Kidd did her first ride in 2015.

The next year she went from fundraiser to patient. She began having difficulties with simple things like cutting an apple. A seizure pushed doctors to investigate.

In May 2016, doctors at the Tom Baker Cancer Centre in Calgary found a grade three cancerous tumour.

In June and July of that year she underwent chemotherapy and radiation treatment. She started her second ride the day after her final treatment.

“She just kept on going, it was unbelievable,” Young said. “She had a lot of strength and determination to finish the ride. It was something she was passionate about.”

‘I just miss talking with her’

In March 2017 an MRI scan found another tumour, this one, stage 4. Kidd died on July 8.

“It was out of nowhere,” Young said. “It was a difficult journey for her.”

Because she had been taking care of her mom, she has had no time to train.

“I just miss talking with her,” Young said, tearing up.

Young’s husband will be riding with her, and family will be cheering her on.

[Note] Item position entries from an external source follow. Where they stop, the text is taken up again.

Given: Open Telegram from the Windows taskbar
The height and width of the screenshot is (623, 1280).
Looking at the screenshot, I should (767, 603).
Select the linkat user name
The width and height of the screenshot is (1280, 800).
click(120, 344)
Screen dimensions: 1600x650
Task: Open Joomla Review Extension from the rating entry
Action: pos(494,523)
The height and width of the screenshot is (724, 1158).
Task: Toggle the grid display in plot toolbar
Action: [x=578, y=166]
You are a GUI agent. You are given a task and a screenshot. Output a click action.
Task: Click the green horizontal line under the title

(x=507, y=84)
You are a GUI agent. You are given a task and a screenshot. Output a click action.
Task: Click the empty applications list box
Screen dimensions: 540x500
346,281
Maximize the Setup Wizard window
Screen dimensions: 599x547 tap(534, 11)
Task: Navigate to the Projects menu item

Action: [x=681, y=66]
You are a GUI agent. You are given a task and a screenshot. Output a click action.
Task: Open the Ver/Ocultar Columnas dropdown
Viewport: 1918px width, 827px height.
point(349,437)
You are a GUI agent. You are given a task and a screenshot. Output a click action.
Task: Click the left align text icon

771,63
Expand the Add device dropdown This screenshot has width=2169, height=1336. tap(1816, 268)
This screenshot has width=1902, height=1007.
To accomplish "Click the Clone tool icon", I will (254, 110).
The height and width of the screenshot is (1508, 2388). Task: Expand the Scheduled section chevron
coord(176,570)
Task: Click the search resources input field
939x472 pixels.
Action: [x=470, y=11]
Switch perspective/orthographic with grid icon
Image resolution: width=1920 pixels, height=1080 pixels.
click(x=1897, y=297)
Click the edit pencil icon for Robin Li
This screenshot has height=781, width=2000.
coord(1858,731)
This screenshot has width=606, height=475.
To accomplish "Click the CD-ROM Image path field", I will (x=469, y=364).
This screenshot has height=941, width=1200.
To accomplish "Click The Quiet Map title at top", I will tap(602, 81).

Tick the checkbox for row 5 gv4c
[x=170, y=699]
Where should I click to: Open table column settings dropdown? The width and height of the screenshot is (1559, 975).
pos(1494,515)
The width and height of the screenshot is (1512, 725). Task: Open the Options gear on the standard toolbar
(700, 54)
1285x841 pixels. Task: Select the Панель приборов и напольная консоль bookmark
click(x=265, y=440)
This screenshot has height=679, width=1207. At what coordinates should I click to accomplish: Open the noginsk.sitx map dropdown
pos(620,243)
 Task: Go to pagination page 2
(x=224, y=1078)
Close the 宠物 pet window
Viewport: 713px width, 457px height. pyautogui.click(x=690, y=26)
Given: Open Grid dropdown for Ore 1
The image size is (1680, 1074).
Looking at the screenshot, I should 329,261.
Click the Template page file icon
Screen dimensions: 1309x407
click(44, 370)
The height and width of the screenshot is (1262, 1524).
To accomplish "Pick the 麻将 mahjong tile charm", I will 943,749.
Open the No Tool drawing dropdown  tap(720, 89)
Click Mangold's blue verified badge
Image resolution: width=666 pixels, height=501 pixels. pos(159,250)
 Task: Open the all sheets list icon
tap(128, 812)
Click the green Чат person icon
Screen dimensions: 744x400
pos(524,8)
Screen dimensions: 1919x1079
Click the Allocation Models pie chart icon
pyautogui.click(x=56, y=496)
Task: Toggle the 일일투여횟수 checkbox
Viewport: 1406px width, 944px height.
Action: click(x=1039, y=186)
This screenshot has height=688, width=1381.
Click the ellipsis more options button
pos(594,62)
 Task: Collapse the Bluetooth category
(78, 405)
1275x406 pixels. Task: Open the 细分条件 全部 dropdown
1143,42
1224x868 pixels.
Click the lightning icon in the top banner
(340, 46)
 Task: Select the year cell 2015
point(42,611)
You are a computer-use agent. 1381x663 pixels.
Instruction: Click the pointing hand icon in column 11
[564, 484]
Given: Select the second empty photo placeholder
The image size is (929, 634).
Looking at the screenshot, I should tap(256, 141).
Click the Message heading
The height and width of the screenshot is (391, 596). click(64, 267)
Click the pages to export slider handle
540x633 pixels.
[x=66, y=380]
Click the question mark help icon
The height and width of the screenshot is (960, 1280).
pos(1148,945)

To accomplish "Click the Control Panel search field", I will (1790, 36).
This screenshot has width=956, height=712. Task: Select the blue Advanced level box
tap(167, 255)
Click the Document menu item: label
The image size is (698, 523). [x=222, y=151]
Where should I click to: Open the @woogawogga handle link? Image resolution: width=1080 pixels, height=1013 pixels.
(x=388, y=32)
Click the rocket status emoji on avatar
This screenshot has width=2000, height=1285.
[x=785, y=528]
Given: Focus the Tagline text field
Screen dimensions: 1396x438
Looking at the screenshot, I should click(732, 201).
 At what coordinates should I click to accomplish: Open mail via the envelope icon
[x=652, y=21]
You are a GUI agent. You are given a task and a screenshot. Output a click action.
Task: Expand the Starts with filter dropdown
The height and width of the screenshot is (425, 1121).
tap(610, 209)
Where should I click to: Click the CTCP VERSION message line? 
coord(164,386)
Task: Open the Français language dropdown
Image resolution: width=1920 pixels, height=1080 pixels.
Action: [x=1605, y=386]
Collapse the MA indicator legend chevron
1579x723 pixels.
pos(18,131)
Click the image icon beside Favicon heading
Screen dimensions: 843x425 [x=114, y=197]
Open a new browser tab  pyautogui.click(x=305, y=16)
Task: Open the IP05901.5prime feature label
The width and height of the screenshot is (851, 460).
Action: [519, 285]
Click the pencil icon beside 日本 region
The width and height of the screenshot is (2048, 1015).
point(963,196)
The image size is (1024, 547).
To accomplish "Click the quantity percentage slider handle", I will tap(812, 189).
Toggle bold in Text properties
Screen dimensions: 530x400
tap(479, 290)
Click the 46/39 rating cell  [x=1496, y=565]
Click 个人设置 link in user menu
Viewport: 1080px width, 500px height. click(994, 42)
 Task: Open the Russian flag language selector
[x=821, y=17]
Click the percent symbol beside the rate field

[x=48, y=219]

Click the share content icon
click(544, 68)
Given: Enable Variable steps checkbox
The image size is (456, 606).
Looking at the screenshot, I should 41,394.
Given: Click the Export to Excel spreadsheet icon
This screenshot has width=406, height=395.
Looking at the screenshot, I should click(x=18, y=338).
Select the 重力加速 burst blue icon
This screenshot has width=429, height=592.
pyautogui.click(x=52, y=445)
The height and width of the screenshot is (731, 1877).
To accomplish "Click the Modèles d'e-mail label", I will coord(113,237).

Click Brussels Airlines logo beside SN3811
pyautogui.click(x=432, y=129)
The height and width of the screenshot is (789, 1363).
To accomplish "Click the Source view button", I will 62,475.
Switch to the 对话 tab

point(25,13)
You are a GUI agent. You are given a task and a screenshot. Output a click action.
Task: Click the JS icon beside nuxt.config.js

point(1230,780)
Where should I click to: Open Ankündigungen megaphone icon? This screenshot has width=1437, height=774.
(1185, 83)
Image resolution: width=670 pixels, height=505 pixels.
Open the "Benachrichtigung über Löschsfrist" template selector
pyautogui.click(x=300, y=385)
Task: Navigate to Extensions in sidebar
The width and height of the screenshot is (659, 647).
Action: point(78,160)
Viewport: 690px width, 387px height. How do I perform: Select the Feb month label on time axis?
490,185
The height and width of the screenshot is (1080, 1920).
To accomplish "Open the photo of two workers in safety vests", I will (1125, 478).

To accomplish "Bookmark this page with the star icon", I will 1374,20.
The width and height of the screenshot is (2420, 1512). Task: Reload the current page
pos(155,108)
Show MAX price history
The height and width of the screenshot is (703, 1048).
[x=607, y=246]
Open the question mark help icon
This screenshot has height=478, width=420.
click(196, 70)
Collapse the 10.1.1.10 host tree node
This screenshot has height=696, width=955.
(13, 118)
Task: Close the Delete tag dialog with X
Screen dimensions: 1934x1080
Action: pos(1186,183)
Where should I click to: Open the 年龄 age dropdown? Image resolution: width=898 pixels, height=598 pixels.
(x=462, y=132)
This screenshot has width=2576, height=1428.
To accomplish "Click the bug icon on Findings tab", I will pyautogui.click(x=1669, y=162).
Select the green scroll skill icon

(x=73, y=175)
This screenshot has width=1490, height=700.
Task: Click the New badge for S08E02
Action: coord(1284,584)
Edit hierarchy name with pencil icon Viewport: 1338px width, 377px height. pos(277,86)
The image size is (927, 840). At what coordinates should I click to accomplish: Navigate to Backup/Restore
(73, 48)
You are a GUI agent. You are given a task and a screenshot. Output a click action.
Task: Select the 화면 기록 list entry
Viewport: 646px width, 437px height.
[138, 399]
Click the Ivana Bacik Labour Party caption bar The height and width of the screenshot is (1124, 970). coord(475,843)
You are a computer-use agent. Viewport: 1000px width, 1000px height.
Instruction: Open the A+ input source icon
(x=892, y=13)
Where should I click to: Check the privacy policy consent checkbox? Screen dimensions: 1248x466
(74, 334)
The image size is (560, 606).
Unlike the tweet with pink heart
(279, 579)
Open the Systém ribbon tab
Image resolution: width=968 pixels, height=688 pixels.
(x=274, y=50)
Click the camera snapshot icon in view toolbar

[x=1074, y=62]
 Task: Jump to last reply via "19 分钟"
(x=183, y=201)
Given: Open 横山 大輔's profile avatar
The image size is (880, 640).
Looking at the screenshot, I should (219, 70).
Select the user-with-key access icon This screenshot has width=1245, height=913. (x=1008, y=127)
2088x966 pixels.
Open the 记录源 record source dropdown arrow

More than $60 million raised

Myka Osinchuk, CEO of the Alberta Cancer Foundation, said they give $2-3 million each year for cancer clinical trials.

Research has transformed prognosis of many cancers. For example, Osinchuk said 20 years ago testicular cancer was a death sentence, now it is almost curable when caught early. Certain types of breast cancer have an 85 per cent cure rate.

Beyond clinical trials, another important part of the Alberta Cancer Foundation’s funding is a support program for patients to in rural centres to help them navigate treatment.

Since the ride started in 2009, more than $60 million has been raised and Osinchuk said the foundation is hoping to hit $66 million this year.

Each rider must raise a minimum of $2,500. On Saturday morning, organizers announced more than 1,500 riders raised $6.7 million for the Alberta Cancer Foundation.